Strengthening the agrifood value chain

The facility will support over 1.5 million farmers and 500 intermediary agro-dealers and cooperatives, expanding access to certified seeds, organic fertilisers, mechanization, and other inputs critical to climate resilience.

“By targeting agro-input dealers and smallholder farmers, this facility intends to strengthen the entire value chain, from input supply to market access,” said Philip Boahen, lead for partnerships and coordination at the African Development Bank Group. “With the establishment of the Agro Inputs Risk Sharing Facility, we are planting the seeds of a more food secure Africa.”

AgriConnect: A shared vision for food system transformation

Hayward told AgTechNavigator that GAFSP’s work aligns closely with the World Bank Group’s AgriConnect program, which aims to reshape agribusiness through infrastructure, skills, regulatory reform, and risk tools.

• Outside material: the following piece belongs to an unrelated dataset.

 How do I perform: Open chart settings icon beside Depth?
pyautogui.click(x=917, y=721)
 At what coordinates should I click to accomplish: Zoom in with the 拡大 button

AgriConnect has pledged to double financing to $9 billion annually and mobilize an additional $5 billion.

Though not formally part of AgriConnect’s commitments, the BIFT initiative is “a perfect example of catalytic, risk-reducing finance that unlocks private sector investment in smallholder farmers,” Hayward said.

Cautious investor optimism

Hossam Allam, managing artner of the Climate Resilient Africa Fund (CRAF), an investment fund supporting early-stage African food and agriculture start-ups, welcomed the initiative: “AgriConnect is an exciting development that, if allocated wisely, can trigger a cascading of positive impact across smallholder farmers.”

He emphasized the transformative potential of credit access: “Freer flowing credit could see a drive towards improving harvests and with it, steadily growing resilience to some of the biggest risks that farmers face: crop disease and weather shocks.”

But Allam cautioned that mainstreaming smallholder lending remains a challenge. “One of our worries, however, is who will provide credit beyond AgriConnect? It is difficult to see large commercial lenders mainstreaming millions of fragmented smallholder farmers as a new, growth area for their lending businesses. Even with derisking by the World Bank there is significant work to be done to educate and adapt national level policies so that banks want to lend to the agricultural sector.”